Art - Pissarro Pissarro


I spent an hour at the NSW Art Gallery's Pissarro exhibition today. They had gathered quite a lot of his paintings. Only a few were really excellent, but still I was pleased that they were all his and they hadn't done that cheating thing where they show 5 pictures by the main artist then fill in the walls with other people's stuff. One particular picture of Paris made me wish I was back there.
I briefly strolled downstairs amongst the modern stuff. One room had a few hundred small red clay figures standing on the ground in a circle. They were figures of little people (maybe 10cm high). But they were pretty dodgy. They just looked like lumps to me. The artists could do with going back to Playing With Pottery 1 for a refresher course. Really, you'd think they could have given them cardigans and pipes and walking sticks and stuff, but no.
I so wanted to be godzilla and stomp through them. Of course I'd never do such a thing, but as I was walking towards them I noticed I wasn't the only person in the room, and when I looked at the art gallery guy sitting on a chair I suspect he noticed the bent-on-gleefull-destruction-gleam in my eye. I quickly departed.
There is a new little room in the northwest corner on the main floor. A very nice airy room for some of their Australia pictures. Unfortunately, that Australian Beach Scene picture is in there hiding round the corner. It deserves to be somewhere more prominent.
And why does the art gallery offer free Herald's to everyone? Can the Herald really afford to be giving papers away these days?

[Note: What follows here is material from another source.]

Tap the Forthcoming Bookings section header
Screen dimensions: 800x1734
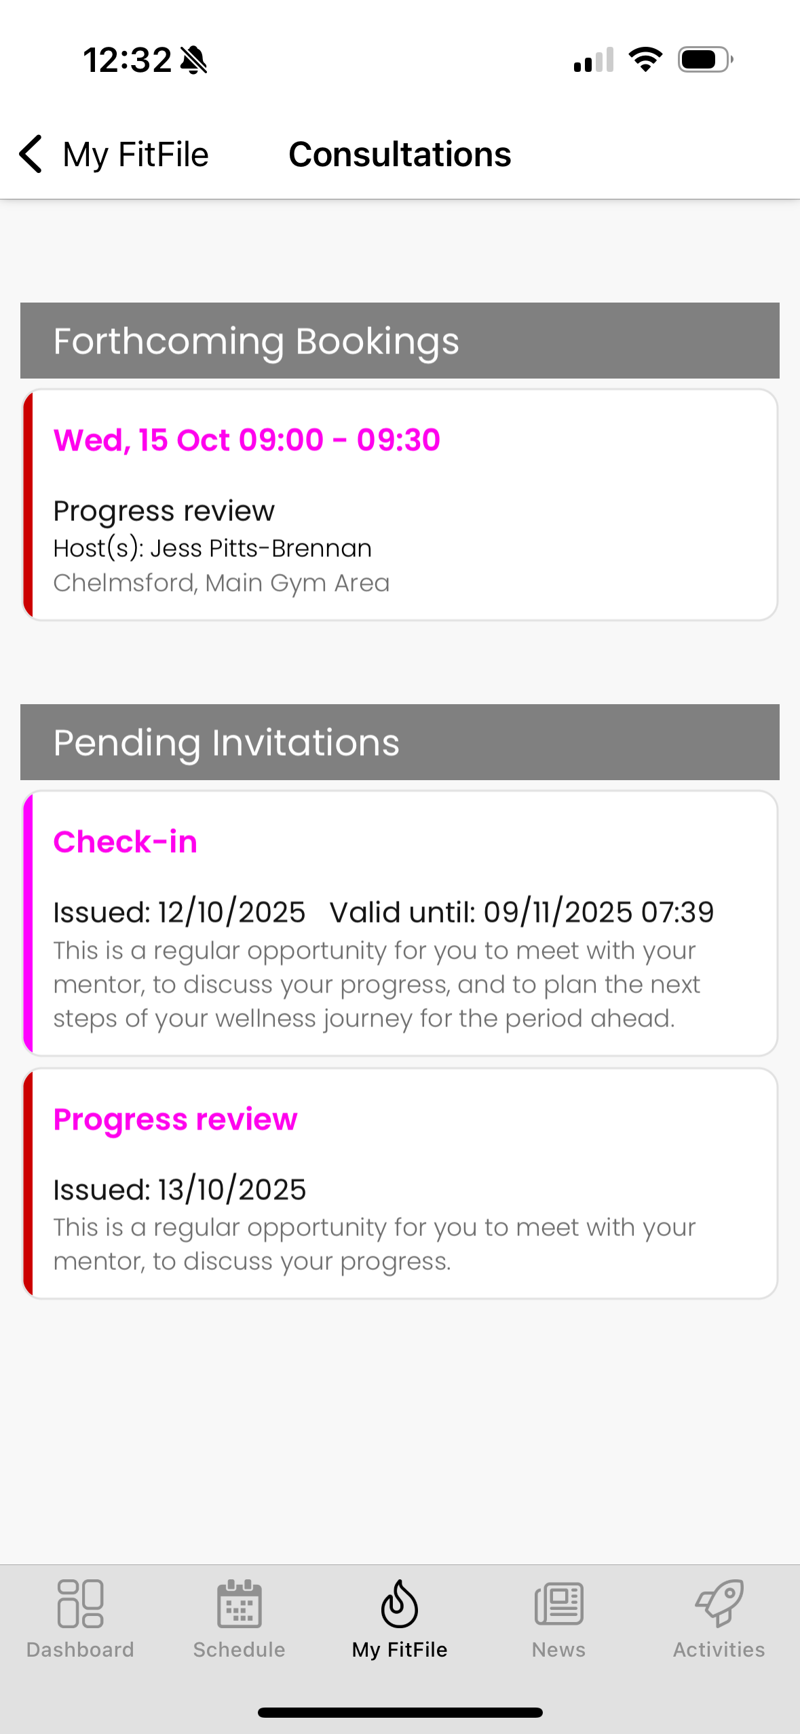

Saturday, December 03, 2005

Film - Crying At The Cinematheque

Last weekend I went to a cinema to see a showing of Blonde Venus - the old flick where Marlene Dietrich starts one of her nightclub songs dressed as a gorilla, with Cary Grant in the audience. Marlene the gorilla has a chorus line of black dancers with big afros. She then does a gorilla-suit strip-tease, and dons a blonde afro wig to sing Hot Voodoo, one of her dodgier songs (singing it she sounds like a rather bad drag queen), but great entrance.
Before the main film, they also showed Jean Renoir's amusingly kooky silent short Charleston.
It was put on by this new thing called the 'Queensland Gallery of Modern Art Cinémathèque'.
They were showing a series of wild animal-themed flicks (King Kong, Island of Lost Souls, Creature from the Black Lagoon etc).
One of their future programs is a series of Andy Warhol films (including that one of the Empire State Building which goes on and on for 9 boring hours). And I say, why doesn't Sydney have a cinematheque at the moment! What are these bloody uncultured QLDers doing having one before us! I'm very annoyed. Sydney should get one, quick. But we should call it something else. Calling it a cinematheque would attract too many pimply art students wanting to talk about their latest video instalment projects (and there's enough of them around already!).